Transbordeur photographie, histoire, société,  n°3, Editions Macula, 240 p., 29 euros.

La revue Transbordeur, dirigée par Christian Josche et Olivier Lugon est sans aucun doute la plus intéressante sur cette question qui existe en France ; cette fois la réalisation du dossier a été confiée à Estelle Blancke et à Davide Nerini, et a pour thème « Câble, copie code ; photographie et technologie de l'information ». En des termes plus simples, il s'agit de montrer de quelle manière la technique, la pensée et l'utilisation de la photographie se sont profondément métamorphosés et diversifiés avec les progrès rapides des nouvelles technologies au point de dépasser de loin ses capacités initiales.

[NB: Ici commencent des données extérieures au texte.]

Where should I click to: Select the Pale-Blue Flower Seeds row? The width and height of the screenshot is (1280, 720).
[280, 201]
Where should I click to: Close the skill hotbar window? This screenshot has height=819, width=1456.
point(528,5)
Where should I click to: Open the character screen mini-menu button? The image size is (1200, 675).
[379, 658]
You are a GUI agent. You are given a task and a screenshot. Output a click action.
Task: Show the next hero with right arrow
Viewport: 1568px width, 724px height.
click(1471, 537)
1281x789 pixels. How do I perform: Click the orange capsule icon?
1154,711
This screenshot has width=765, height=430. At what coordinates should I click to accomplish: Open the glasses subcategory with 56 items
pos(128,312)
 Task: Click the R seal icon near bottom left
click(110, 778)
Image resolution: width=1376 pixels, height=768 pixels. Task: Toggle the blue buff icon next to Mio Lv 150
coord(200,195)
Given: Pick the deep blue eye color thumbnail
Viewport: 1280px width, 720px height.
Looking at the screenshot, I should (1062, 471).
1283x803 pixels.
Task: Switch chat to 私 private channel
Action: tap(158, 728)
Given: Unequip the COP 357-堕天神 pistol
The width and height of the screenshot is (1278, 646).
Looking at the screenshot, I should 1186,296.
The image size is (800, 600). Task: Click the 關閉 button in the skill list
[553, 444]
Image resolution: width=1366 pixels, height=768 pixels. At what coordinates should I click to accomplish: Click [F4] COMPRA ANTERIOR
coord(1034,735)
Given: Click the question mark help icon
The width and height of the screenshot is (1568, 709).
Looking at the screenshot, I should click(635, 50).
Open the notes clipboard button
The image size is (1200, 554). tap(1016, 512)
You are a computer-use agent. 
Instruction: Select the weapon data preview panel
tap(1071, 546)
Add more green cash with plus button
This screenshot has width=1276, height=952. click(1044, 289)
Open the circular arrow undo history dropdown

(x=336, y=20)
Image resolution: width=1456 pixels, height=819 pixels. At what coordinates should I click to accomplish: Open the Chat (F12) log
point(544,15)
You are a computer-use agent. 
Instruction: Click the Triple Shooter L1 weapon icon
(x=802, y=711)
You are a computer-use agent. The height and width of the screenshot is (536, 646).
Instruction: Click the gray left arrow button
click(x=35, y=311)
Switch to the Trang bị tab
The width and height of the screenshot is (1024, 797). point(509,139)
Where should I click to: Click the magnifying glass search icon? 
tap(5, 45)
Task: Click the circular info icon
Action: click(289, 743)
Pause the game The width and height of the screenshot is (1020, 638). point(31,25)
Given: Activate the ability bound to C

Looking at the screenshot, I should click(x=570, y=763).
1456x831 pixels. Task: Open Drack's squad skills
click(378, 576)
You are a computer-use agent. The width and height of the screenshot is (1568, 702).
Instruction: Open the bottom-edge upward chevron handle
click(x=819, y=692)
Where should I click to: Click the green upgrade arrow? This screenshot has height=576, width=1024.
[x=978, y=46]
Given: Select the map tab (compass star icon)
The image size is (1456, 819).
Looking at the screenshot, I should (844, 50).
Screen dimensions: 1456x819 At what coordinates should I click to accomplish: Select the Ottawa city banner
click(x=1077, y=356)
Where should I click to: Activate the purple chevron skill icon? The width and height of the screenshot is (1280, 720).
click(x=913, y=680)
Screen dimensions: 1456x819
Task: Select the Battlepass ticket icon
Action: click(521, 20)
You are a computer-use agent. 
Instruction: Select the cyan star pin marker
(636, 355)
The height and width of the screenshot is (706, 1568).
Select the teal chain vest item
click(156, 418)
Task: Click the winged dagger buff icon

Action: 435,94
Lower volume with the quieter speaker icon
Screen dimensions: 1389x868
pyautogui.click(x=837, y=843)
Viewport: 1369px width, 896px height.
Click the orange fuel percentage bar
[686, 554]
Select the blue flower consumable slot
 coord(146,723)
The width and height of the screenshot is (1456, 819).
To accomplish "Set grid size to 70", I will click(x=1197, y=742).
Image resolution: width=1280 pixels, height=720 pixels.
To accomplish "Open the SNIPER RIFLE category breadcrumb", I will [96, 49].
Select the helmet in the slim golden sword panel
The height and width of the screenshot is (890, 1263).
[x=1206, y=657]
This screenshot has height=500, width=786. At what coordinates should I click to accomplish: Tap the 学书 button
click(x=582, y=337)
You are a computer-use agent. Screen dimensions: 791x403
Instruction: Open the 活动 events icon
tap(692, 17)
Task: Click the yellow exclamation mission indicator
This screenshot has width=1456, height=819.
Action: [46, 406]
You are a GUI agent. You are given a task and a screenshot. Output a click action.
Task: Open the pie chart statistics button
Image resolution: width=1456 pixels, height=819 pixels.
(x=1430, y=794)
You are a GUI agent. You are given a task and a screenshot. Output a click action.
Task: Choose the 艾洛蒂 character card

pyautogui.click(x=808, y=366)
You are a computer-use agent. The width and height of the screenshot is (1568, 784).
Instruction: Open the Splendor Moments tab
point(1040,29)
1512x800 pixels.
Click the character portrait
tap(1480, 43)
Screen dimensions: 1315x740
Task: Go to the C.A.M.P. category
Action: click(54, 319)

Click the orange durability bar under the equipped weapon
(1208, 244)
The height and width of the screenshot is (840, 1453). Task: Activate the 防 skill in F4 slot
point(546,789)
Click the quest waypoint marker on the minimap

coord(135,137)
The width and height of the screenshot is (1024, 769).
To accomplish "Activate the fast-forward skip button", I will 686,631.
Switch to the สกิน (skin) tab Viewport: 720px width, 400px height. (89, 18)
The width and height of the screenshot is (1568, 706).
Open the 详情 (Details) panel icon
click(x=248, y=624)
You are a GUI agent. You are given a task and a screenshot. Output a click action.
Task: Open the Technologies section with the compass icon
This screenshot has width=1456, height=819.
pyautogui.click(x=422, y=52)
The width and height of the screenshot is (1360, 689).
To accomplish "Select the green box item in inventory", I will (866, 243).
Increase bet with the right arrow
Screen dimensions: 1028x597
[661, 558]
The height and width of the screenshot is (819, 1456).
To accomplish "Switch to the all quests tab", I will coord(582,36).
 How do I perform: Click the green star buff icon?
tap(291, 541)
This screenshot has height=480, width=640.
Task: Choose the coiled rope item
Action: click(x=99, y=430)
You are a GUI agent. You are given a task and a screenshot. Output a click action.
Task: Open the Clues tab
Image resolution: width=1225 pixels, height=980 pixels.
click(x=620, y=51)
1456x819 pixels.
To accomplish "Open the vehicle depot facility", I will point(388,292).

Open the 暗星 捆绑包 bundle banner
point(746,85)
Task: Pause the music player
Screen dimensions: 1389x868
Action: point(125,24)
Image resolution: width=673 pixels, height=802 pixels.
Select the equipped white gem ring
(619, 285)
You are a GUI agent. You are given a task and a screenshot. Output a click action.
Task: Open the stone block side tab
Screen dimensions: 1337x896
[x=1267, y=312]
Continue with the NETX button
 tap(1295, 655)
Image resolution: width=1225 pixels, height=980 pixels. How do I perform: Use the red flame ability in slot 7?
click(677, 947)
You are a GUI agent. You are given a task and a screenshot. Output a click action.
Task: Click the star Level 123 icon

Dans la première partie, on découvre des essais sur le microfilm, sur la presse illustrée, sur le rapport entre photographie et intelligence artificielle, sur la connivence avec la politique de la documentation. Ensuite, il est question de mémoire, puisqu'on parle de la photothèque du musée de l'Homme ou encore des photographies prises au Maroc par Gaétan Gatien de Clérembaudt au début du siècle dernier, et d'une affaire pour le moins curieuse : le rapport entre le documentaire sociale et le mysticisme. Sous une apparente austérité, cette revue ouvre des champs de connaissance parfois mal connus ou quelques fois ignorés et d'autres fois incongrus, mais toujours pertinents. Les sujets les plus savants se mêlent à des sujets qui ont trait au quotidien. Cela donne une liberté très grande de conception de l'ensemble du numéro, et aussi un plaisir de la lecture, car on peut passer d'une question assez complexe à quelque chose de plus divertissant, mais qui est néanmoins riche de signification et stimulant pour notre curiosité. Je ne prendrai qu'un seul exemple : celui du texte de Monika Dommann intitulé « Une petite histoire de la photographie à l'heure des copyshops  » : c'est une question, au-delà des apparences, toute à fait intéressante, et son iconographie rend cette étude des plus passionnantes et même des plus bizarres. En somme, Transbordeur photographie, histoire, société est une revue qui concerne un public qui excède de loin les seuls amateurs de cette pratique née au XIXe siècle.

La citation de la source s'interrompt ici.